- [Directions] Please transcribe the following records in full, exactly as given.

- [Data provided]
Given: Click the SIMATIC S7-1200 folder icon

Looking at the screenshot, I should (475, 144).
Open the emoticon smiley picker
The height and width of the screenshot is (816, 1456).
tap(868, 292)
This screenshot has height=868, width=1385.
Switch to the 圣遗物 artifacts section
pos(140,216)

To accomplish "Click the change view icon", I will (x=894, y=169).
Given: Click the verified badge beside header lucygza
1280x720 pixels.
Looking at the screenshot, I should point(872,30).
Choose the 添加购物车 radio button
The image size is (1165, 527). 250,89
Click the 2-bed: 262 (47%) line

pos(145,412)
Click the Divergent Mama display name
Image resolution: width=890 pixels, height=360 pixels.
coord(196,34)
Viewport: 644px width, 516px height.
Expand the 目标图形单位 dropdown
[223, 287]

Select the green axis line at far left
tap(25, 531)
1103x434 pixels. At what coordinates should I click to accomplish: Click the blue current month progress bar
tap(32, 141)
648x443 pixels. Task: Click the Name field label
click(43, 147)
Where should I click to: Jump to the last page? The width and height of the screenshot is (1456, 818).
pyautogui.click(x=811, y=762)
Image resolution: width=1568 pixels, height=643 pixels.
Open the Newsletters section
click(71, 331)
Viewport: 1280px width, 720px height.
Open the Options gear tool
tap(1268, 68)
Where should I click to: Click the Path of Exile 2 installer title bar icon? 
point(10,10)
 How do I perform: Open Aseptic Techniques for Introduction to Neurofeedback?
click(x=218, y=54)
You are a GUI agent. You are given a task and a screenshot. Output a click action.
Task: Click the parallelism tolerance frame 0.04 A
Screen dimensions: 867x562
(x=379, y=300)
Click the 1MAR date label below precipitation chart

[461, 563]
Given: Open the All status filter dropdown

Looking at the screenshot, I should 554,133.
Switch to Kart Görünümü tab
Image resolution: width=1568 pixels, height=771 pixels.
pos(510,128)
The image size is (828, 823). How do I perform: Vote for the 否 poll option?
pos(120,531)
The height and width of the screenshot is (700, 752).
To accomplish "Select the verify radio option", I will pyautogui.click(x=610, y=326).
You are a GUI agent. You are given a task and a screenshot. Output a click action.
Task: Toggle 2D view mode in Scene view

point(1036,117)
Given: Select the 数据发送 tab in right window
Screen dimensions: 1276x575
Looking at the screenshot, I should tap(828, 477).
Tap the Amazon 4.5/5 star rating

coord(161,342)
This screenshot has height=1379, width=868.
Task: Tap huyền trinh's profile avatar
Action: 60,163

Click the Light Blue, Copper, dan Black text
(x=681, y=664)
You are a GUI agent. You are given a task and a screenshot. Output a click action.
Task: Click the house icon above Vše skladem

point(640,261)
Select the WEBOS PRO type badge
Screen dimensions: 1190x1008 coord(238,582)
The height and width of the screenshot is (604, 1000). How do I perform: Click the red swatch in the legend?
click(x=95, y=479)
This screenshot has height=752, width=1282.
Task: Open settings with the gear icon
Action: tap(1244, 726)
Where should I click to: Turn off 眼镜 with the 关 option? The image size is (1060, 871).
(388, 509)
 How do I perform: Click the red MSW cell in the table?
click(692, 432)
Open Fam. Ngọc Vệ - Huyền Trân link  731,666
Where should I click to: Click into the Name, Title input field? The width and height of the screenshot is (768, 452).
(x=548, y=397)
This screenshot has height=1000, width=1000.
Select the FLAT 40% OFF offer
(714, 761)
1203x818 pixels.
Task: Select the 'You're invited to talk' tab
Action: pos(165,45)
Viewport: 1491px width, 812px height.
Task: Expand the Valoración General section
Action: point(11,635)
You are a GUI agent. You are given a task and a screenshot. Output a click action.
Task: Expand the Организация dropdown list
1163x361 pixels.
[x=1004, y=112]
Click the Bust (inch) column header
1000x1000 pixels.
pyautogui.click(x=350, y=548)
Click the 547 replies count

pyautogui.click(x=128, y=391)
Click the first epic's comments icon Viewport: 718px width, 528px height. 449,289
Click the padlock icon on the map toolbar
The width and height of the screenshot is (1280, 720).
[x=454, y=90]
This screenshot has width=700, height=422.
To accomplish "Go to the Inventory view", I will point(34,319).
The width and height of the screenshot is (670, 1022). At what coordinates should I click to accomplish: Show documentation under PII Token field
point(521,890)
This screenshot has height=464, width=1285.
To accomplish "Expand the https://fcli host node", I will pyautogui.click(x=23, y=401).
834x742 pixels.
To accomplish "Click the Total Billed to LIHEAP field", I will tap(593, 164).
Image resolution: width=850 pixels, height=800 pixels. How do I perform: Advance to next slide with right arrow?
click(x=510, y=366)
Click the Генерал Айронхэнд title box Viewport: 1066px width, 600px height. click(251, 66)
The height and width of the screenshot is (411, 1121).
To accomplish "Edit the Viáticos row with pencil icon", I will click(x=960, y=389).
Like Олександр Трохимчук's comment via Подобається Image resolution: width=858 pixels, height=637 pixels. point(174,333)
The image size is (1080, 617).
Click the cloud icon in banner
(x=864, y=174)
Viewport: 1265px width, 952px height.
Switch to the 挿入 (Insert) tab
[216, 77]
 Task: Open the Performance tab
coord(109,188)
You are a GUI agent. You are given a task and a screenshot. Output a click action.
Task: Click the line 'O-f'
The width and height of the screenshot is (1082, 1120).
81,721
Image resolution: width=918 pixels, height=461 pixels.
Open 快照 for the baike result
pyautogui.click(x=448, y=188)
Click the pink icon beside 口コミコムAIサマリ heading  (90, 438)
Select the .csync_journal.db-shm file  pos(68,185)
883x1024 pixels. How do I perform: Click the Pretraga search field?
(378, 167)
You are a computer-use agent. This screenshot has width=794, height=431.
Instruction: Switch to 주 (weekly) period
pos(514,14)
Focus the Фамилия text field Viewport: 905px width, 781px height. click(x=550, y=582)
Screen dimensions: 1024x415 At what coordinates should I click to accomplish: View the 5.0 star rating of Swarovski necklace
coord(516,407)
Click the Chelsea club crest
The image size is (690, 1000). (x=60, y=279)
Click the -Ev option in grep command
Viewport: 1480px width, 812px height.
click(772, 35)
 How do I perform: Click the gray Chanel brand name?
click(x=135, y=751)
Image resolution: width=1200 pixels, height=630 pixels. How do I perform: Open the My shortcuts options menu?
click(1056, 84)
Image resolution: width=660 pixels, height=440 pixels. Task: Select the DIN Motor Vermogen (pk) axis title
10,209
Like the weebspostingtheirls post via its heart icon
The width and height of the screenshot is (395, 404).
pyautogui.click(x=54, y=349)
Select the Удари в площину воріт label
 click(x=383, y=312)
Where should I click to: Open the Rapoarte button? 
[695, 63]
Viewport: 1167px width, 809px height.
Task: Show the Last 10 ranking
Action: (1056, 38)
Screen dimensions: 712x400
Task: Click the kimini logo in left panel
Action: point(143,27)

- [Expected output]
Given: Click the SIMATIC S7-1200 folder icon

Looking at the screenshot, I should (475, 144).
Open the emoticon smiley picker
The height and width of the screenshot is (816, 1456).
tap(868, 292)
This screenshot has height=868, width=1385.
Switch to the 圣遗物 artifacts section
pos(140,216)

To accomplish "Click the change view icon", I will (x=894, y=169).
Given: Click the verified badge beside header lucygza
1280x720 pixels.
Looking at the screenshot, I should point(872,30).
Choose the 添加购物车 radio button
The image size is (1165, 527). 250,89
Click the 2-bed: 262 (47%) line

pos(145,412)
Click the Divergent Mama display name
Image resolution: width=890 pixels, height=360 pixels.
coord(196,34)
Viewport: 644px width, 516px height.
Expand the 目标图形单位 dropdown
[223, 287]

Select the green axis line at far left
tap(25, 531)
1103x434 pixels. At what coordinates should I click to accomplish: Click the blue current month progress bar
tap(32, 141)
648x443 pixels. Task: Click the Name field label
click(43, 147)
Where should I click to: Jump to the last page? The width and height of the screenshot is (1456, 818).
pyautogui.click(x=811, y=762)
Image resolution: width=1568 pixels, height=643 pixels.
Open the Newsletters section
click(71, 331)
Viewport: 1280px width, 720px height.
Open the Options gear tool
tap(1268, 68)
Where should I click to: Click the Path of Exile 2 installer title bar icon? 
point(10,10)
 How do I perform: Open Aseptic Techniques for Introduction to Neurofeedback?
click(x=218, y=54)
You are a GUI agent. You are given a task and a screenshot. Output a click action.
Task: Click the parallelism tolerance frame 0.04 A
Screen dimensions: 867x562
(x=379, y=300)
Click the 1MAR date label below precipitation chart

[461, 563]
Given: Open the All status filter dropdown

Looking at the screenshot, I should 554,133.
Switch to Kart Görünümü tab
Image resolution: width=1568 pixels, height=771 pixels.
pos(510,128)
The image size is (828, 823). How do I perform: Vote for the 否 poll option?
pos(120,531)
The height and width of the screenshot is (700, 752).
To accomplish "Select the verify radio option", I will pyautogui.click(x=610, y=326).
You are a GUI agent. You are given a task and a screenshot. Output a click action.
Task: Toggle 2D view mode in Scene view

point(1036,117)
Given: Select the 数据发送 tab in right window
Screen dimensions: 1276x575
Looking at the screenshot, I should tap(828, 477).
Tap the Amazon 4.5/5 star rating

coord(161,342)
This screenshot has height=1379, width=868.
Task: Tap huyền trinh's profile avatar
Action: 60,163

Click the Light Blue, Copper, dan Black text
(x=681, y=664)
You are a GUI agent. You are given a task and a screenshot. Output a click action.
Task: Click the house icon above Vše skladem

point(640,261)
Select the WEBOS PRO type badge
Screen dimensions: 1190x1008 coord(238,582)
The height and width of the screenshot is (604, 1000). How do I perform: Click the red swatch in the legend?
click(x=95, y=479)
This screenshot has height=752, width=1282.
Task: Open settings with the gear icon
Action: tap(1244, 726)
Where should I click to: Turn off 眼镜 with the 关 option? The image size is (1060, 871).
(388, 509)
 How do I perform: Click the red MSW cell in the table?
click(692, 432)
Open Fam. Ngọc Vệ - Huyền Trân link  731,666
Where should I click to: Click into the Name, Title input field? The width and height of the screenshot is (768, 452).
(x=548, y=397)
This screenshot has height=1000, width=1000.
Select the FLAT 40% OFF offer
(714, 761)
1203x818 pixels.
Task: Select the 'You're invited to talk' tab
Action: pos(165,45)
Viewport: 1491px width, 812px height.
Task: Expand the Valoración General section
Action: point(11,635)
You are a GUI agent. You are given a task and a screenshot. Output a click action.
Task: Expand the Организация dropdown list
1163x361 pixels.
[x=1004, y=112]
Click the Bust (inch) column header
1000x1000 pixels.
pyautogui.click(x=350, y=548)
Click the 547 replies count

pyautogui.click(x=128, y=391)
Click the first epic's comments icon Viewport: 718px width, 528px height. 449,289
Click the padlock icon on the map toolbar
The width and height of the screenshot is (1280, 720).
[x=454, y=90]
This screenshot has width=700, height=422.
To accomplish "Go to the Inventory view", I will point(34,319).
The width and height of the screenshot is (670, 1022). At what coordinates should I click to accomplish: Show documentation under PII Token field
point(521,890)
This screenshot has height=464, width=1285.
To accomplish "Expand the https://fcli host node", I will pyautogui.click(x=23, y=401).
834x742 pixels.
To accomplish "Click the Total Billed to LIHEAP field", I will tap(593, 164).
Image resolution: width=850 pixels, height=800 pixels. How do I perform: Advance to next slide with right arrow?
click(x=510, y=366)
Click the Генерал Айронхэнд title box Viewport: 1066px width, 600px height. click(251, 66)
The height and width of the screenshot is (411, 1121).
To accomplish "Edit the Viáticos row with pencil icon", I will click(x=960, y=389).
Like Олександр Трохимчук's comment via Подобається Image resolution: width=858 pixels, height=637 pixels. point(174,333)
The image size is (1080, 617).
Click the cloud icon in banner
(x=864, y=174)
Viewport: 1265px width, 952px height.
Switch to the 挿入 (Insert) tab
[216, 77]
 Task: Open the Performance tab
coord(109,188)
You are a GUI agent. You are given a task and a screenshot. Output a click action.
Task: Click the line 'O-f'
The width and height of the screenshot is (1082, 1120).
81,721
Image resolution: width=918 pixels, height=461 pixels.
Open 快照 for the baike result
pyautogui.click(x=448, y=188)
Click the pink icon beside 口コミコムAIサマリ heading  (90, 438)
Select the .csync_journal.db-shm file  pos(68,185)
883x1024 pixels. How do I perform: Click the Pretraga search field?
(378, 167)
You are a computer-use agent. This screenshot has width=794, height=431.
Instruction: Switch to 주 (weekly) period
pos(514,14)
Focus the Фамилия text field Viewport: 905px width, 781px height. click(x=550, y=582)
Screen dimensions: 1024x415 At what coordinates should I click to accomplish: View the 5.0 star rating of Swarovski necklace
coord(516,407)
Click the Chelsea club crest
The image size is (690, 1000). (x=60, y=279)
Click the -Ev option in grep command
Viewport: 1480px width, 812px height.
click(772, 35)
 How do I perform: Click the gray Chanel brand name?
click(x=135, y=751)
Image resolution: width=1200 pixels, height=630 pixels. How do I perform: Open the My shortcuts options menu?
click(1056, 84)
Image resolution: width=660 pixels, height=440 pixels. Task: Select the DIN Motor Vermogen (pk) axis title
10,209
Like the weebspostingtheirls post via its heart icon
The width and height of the screenshot is (395, 404).
pyautogui.click(x=54, y=349)
Select the Удари в площину воріт label
 click(x=383, y=312)
Where should I click to: Open the Rapoarte button? 
[695, 63]
Viewport: 1167px width, 809px height.
Task: Show the Last 10 ranking
Action: (1056, 38)
Screen dimensions: 712x400
Task: Click the kimini logo in left panel
Action: point(143,27)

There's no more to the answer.